Entries supplied: Begin

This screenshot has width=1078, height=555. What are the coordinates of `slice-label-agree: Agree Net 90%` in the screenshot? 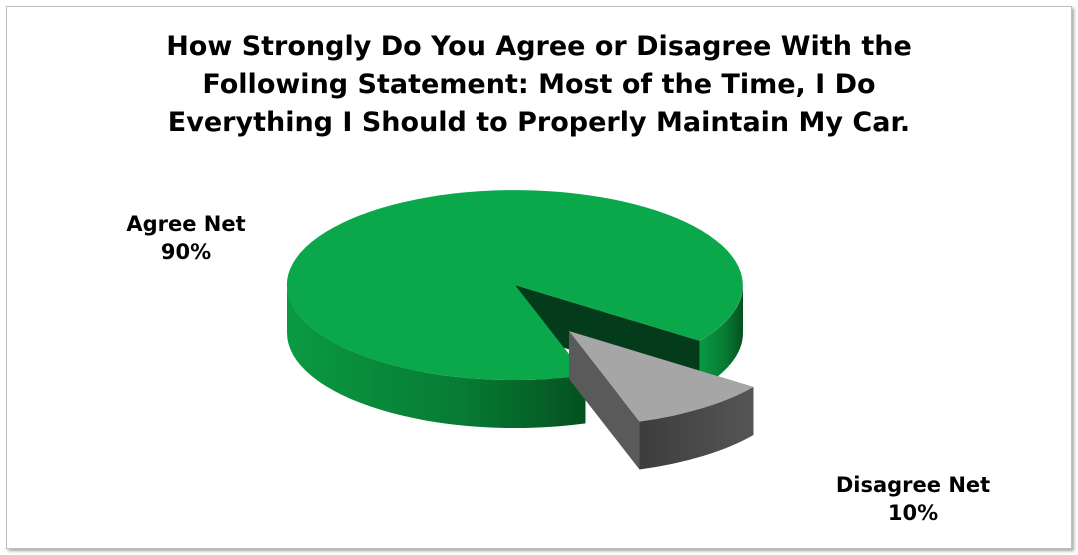 It's located at (186, 238).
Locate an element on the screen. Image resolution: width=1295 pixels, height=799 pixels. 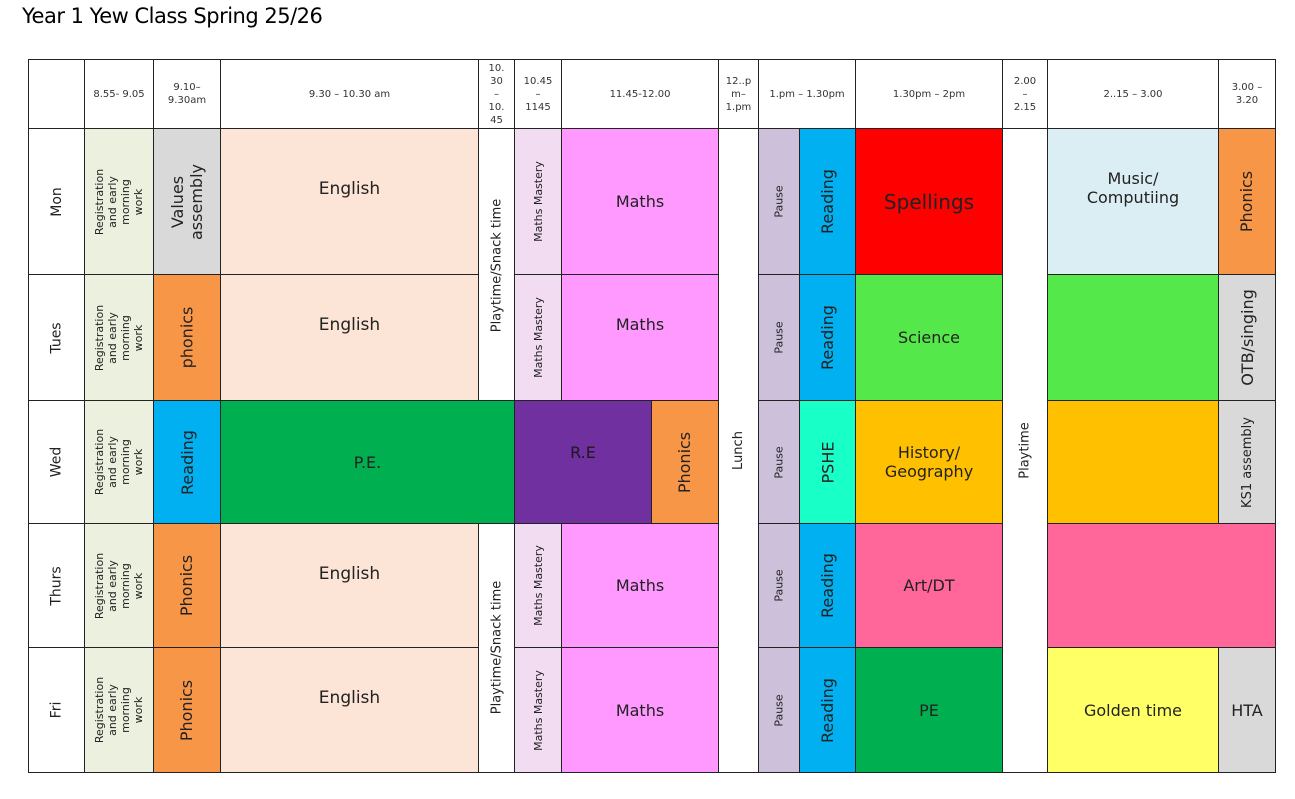
lesson-pshe: PSHE is located at coordinates (828, 462).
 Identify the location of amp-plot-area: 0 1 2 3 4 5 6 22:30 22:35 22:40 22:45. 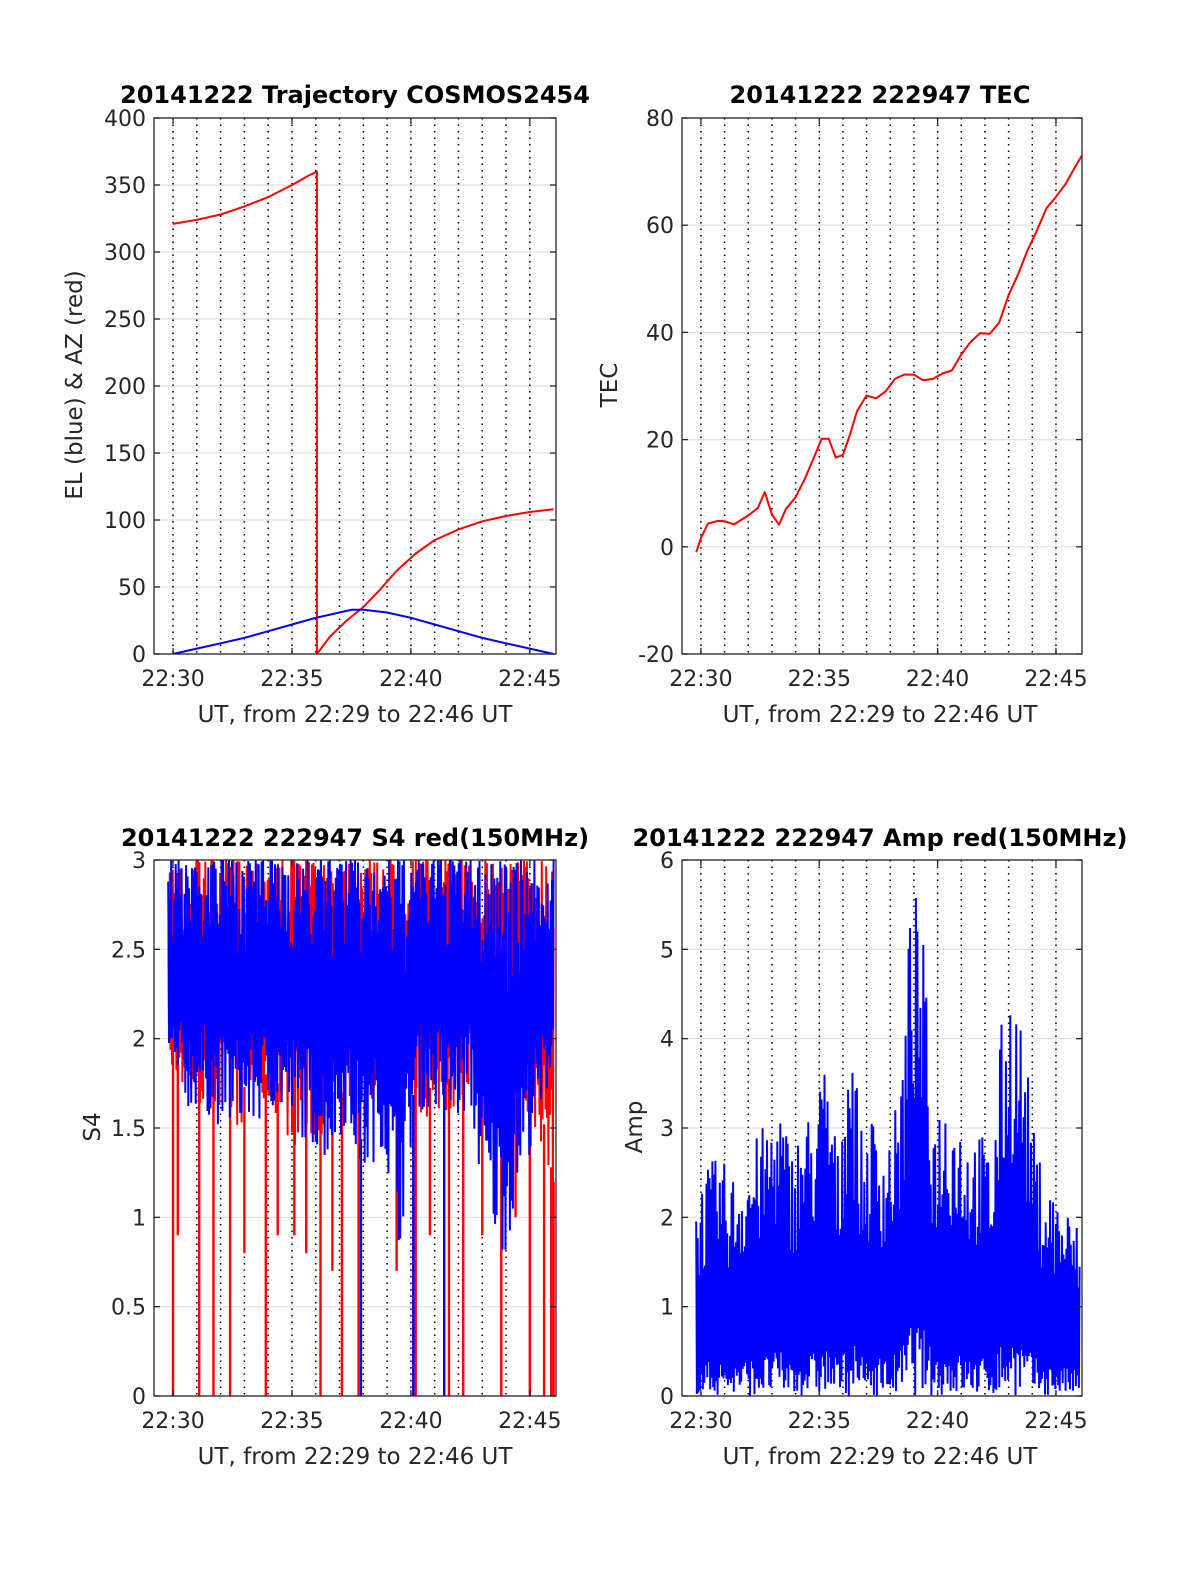
(874, 1142).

Entries supplied: End

## Work to complete
Please give the lines starting at the one that contains "Locate an element" and ending with the last line of the rows as a Markdown table with the columns No. and Line, skipping blank lines. Leave the pictures out of the answer.

## Answer to this problem
| No. | Line |
|---|---|
| 1 | Locate an element on the screen. Image resolution: width=1295 pixels, height=799 pixels.  |
| 2 | lesson-pshe: PSHE is located at coordinates (828, 462). |
| 3 |  Identify the location of amp-plot-area: 0 1 2 3 4 5 6 22:30 22:35 22:40 22:45.  |
| 4 | (874, 1142). |